Memory issues with 3090 and 7b model

gacekk · July 31, 2024, 11:58am

Hi

I am trying to fine tune 7b model on 24 GB RTX 3090, please see below my data set for training.

Any idea on how to optimize this to stop getting CUDA Out of Memory errors:

Blockquote
import os
import torch
from transformers import AutoTokenizer, AutoModelForCausalLM, TrainingArguments, Trainer, DataCollatorForLanguageModeling
from datasets import load_dataset
from tqdm import tqdm

Set environment variables

os.environ[‘TF_ENABLE_ONEDNN_OPTS’] = ‘0’
os.environ[‘PYTORCH_CUDA_ALLOC_CONF’] = ‘expandable_segments:True’

def main():
# Clear any leftover memory to start fresh
torch.cuda.empty_cache()
os.environ[“HF_TOKEN”] = “your_huggingface_token_here”

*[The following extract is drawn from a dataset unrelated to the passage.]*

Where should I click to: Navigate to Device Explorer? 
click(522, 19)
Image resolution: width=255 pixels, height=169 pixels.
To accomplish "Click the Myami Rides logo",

model_name = "szymonrucinski/Krakowiak-7B-v3"

# Load the tokenizer and model
tokenizer = AutoTokenizer.from_pretrained(model_name, use_auth_token=True)
model = AutoModelForCausalLM.from_pretrained(model_name, use_auth_token=True).to('cuda')

# Use BF16 if supported, otherwise FP16
if torch.cuda.is_bf16_supported():
    model = model.to(dtype=torch.bfloat16)
else:
    print("BF16 not supported on this device, using FP16 instead.")
    model = model.to(dtype=torch.float16)

model.train()  # Ensure the model is in training mode

# Ensure padding token is set
if tokenizer.pad_token is None:
    tokenizer.pad_token = tokenizer.eos_token

# Load datasets
train_dataset = load_dataset('json', data_files='data/home_assistant_train.jsonl', split='train')
eval_dataset = load_dataset('json', data_files='data/home_assistant_test.jsonl', split='train')

# Define function to extract user text
def extract_user_text(examples):
    user_texts = [conv["value"] for conversation in examples["conversations"] for conv in conversation if conv["from"] == "user"]
    tokenized_inputs = tokenizer(user_texts, padding='max_length', truncation=True, max_length=128, return_tensors='pt') if user_texts else {"input_ids": [], "attention_mask": []}
    torch.cuda.empty_cache()  # Clear cache after tokenization
    return tokenized_inputs

# Map the extract_user_text function over the datasets
train_dataset = train_dataset.map(extract_user_text, batched=True, remove_columns=['conversations'])
eval_dataset = eval_dataset.map(extract_user_text, batched=True, remove_columns=['conversations'])

train_dataset.set_format(type='torch', columns=['input_ids'])
eval_dataset.set_format(type='torch', columns=['input_ids'])

# Data collator
data_collator = DataCollatorForLanguageModeling(tokenizer=tokenizer, mlm=False)

# Training arguments
training_args = TrainingArguments(
    output_dir='./results',
    evaluation_strategy="steps",
    eval_steps=1000,
    logging_dir='./logs',
    logging_steps=200,
    per_device_train_batch_size=1,
    per_device_eval_batch_size=1,
    save_steps=1000,
    save_total_limit=2,
    learning_rate=2e-5,
    num_train_epochs=3,
    report_to="tensorboard",
    bf16=torch.cuda.is_bf16_supported(),  # Use BF16 if supported
    dataloader_num_workers=1,
    gradient_accumulation_steps=8,
)

# Custom trainer class
class CustomTrainer(Trainer):
    def training_step(self, model, inputs):
        torch.cuda.empty_cache()  # Clear cache before each training step
        model.train()
        inputs = {k: v.to(model.device) for k, v in inputs.items()}  # Ensure inputs are on the right device

        outputs = model(**inputs)
        loss = outputs.loss if 'loss' in outputs else None
        if not loss:
            print("No loss computed from the model outputs.")
            raise ValueError("No loss computed from the model outputs.")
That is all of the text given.